Naar boven ↑

Rechtspraak

Uitspraakdatum

28-01-2013

ECLI

ECLI:NL:TADRSHE:2013:YA3751

Zaaknummer

M171-2012

Inhoudsindicatie

Niet gebleken dat verweerster op voorhand kansloze zaken aanhangig heeft gemaakt en klager daarmee nodeloos op kosten heeft gejaagd.
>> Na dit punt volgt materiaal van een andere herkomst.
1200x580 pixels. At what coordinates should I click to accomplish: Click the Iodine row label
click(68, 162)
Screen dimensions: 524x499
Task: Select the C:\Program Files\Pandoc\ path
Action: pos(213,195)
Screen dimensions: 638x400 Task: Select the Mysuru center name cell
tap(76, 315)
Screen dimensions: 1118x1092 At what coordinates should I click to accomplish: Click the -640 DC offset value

Het enkele feit dat de cliënt van verweerster in een procedure jegens klager is veroordeeld tot voldoening van proceskosten, leidt niet tot deze conclusie.

Inhoudsindicatie

Verzet ongegrond.

Uitspraak

Beslissing van 28 januari 2013

in de zaak M 171-2012

naar aanleiding van het verzet tegen de beslissing van de plaatsvervangend voorzitter van de raad van discipline van 28 juni 2012 op de klacht van:

 

A

 

klager

 

tegen:

 

B

 

verweerder

 

 

1               Verloop van de procedure

 

1.1         Bij brief d.d. 7 juni 2012, met kenmerk D, door de raad ontvangen op 8 juni 2012, heeft de deken van de Orde van Advocaten in het arrondissement M de klacht ter kennis van de raad gebracht.

 

1.2         Bij beslissing van 28 juni 2012 heeft de plaatsvervangend voorzitter van de raad de klacht kennelijk ongegrond verklaard, welke beslissing op 5 juli 2012 is verzonden aan klager.

 

1.3         Bij brief van 14 juli 2012, door de raad ontvangen op 19 juli 2012, heeft klager verzet ingesteld tegen de beslissing van de voorzitter.

 

1.4         Het verzet is behandeld ter zitting van de raad van 26 november 2012 in aanwezigheid van verweerster. Klager is, hoewel correct opgeroepen, niet verschenen. Van de behandeling is proces-verbaal opgemaakt.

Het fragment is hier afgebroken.